# [Work to be completed]
Which lines in the data below contain the string "taskbar"? Show each one.

-=-=-=-=-

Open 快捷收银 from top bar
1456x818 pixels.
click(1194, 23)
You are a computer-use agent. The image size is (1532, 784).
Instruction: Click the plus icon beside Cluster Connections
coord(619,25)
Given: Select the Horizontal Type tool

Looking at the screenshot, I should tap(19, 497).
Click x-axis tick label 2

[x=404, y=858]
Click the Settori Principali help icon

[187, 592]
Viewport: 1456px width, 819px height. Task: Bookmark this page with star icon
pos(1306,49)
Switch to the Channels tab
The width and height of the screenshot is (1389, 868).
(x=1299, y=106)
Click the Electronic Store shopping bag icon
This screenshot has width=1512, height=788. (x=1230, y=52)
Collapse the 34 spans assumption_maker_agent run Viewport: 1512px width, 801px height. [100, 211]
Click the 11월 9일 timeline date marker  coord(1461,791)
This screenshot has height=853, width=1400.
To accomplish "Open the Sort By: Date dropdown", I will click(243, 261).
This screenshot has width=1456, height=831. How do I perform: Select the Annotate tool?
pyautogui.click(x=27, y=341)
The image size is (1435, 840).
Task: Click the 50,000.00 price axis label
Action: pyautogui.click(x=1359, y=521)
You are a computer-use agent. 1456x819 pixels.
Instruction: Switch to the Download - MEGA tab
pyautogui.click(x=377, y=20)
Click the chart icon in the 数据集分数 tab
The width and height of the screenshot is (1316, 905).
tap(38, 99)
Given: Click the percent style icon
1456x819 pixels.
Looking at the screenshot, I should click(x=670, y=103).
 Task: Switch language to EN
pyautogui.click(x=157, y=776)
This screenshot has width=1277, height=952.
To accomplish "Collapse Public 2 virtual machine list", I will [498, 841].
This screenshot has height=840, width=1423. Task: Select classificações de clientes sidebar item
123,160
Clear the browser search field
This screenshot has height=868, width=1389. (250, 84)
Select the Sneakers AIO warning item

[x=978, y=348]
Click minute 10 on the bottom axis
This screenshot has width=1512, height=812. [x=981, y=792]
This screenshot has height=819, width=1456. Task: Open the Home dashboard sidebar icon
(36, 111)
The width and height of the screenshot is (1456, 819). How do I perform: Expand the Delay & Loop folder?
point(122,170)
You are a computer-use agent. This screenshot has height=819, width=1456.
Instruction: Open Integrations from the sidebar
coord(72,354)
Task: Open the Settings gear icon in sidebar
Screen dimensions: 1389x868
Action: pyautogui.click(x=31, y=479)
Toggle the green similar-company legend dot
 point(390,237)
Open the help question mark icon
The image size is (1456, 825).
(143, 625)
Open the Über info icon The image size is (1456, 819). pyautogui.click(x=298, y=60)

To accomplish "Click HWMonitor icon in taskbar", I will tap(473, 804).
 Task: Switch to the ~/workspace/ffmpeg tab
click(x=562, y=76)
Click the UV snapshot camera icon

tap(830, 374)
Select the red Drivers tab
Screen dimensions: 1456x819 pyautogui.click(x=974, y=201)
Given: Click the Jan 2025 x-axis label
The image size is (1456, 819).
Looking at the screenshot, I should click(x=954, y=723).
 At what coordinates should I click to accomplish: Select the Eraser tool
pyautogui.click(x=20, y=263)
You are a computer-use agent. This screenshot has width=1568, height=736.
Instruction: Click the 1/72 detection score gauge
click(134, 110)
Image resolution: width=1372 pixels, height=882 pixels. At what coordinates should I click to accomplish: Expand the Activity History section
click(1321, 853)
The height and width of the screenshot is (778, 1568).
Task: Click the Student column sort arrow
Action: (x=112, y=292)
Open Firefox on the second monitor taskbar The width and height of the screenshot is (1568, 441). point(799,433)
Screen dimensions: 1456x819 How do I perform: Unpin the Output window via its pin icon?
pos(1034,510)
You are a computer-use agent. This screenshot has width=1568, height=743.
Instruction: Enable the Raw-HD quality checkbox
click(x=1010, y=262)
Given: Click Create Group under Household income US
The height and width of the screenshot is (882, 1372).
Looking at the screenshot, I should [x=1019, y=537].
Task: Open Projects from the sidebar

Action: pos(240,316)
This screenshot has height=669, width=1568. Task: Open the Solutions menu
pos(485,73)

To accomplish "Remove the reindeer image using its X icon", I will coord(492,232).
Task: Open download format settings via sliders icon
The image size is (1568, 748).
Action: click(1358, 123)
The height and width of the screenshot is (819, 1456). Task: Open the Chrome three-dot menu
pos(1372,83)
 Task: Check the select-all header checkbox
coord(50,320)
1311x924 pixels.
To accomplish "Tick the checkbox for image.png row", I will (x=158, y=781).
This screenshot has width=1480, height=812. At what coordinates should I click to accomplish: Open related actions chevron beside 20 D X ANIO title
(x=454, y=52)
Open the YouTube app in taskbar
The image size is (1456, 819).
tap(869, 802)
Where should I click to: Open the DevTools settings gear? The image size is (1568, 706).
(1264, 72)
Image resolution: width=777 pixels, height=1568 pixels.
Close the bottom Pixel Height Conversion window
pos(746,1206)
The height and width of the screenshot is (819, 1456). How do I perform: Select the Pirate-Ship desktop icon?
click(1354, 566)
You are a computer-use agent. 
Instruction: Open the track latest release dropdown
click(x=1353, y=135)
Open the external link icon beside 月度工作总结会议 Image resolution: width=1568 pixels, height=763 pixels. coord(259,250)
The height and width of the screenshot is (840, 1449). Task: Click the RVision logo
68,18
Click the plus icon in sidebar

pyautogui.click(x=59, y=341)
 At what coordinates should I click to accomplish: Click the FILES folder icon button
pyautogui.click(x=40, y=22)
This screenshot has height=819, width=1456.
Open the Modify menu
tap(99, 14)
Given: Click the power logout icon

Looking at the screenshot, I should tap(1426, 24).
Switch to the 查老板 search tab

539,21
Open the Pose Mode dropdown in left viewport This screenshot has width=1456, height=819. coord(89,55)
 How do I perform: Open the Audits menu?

-=-=-=-=-

# [Answer to the problem]
To accomplish "Click HWMonitor icon in taskbar", I will tap(473, 804).
Open Firefox on the second monitor taskbar The width and height of the screenshot is (1568, 441). point(799,433)
Open the YouTube app in taskbar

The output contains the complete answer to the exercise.